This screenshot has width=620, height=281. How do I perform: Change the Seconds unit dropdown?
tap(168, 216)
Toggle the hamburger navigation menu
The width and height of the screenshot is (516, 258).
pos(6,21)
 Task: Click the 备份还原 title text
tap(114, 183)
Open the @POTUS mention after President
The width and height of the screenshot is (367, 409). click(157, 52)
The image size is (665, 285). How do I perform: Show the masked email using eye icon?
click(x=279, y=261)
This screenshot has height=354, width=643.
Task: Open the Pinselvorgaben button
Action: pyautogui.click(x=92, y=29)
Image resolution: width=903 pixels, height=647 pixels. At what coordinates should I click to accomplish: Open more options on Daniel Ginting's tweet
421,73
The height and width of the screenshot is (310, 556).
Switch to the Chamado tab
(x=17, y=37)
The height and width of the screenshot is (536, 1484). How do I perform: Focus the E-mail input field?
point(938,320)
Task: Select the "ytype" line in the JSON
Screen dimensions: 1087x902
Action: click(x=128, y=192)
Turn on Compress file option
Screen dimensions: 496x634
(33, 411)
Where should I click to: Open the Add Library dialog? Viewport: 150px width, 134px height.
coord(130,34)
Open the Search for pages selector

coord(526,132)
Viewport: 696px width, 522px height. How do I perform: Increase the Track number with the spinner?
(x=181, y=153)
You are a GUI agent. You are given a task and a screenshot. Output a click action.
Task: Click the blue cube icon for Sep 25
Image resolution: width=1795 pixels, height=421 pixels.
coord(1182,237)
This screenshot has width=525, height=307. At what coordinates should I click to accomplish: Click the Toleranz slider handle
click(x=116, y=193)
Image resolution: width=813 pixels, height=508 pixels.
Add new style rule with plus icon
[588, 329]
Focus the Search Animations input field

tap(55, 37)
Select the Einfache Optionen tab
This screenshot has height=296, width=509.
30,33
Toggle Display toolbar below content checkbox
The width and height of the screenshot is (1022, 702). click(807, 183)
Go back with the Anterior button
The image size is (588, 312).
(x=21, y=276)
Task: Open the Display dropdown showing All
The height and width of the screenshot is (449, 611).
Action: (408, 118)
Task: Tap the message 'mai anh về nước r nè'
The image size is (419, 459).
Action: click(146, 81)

▸ The problem: Going down the listing above, begin printing at the line with "This screenshot has height=296, width=509." and finish with the line with "Task: Open the Display dropdown showing All", exactly as they appear.

▸ Task result:
This screenshot has height=296, width=509.
30,33
Toggle Display toolbar below content checkbox
The width and height of the screenshot is (1022, 702). click(807, 183)
Go back with the Anterior button
The image size is (588, 312).
(x=21, y=276)
Task: Open the Display dropdown showing All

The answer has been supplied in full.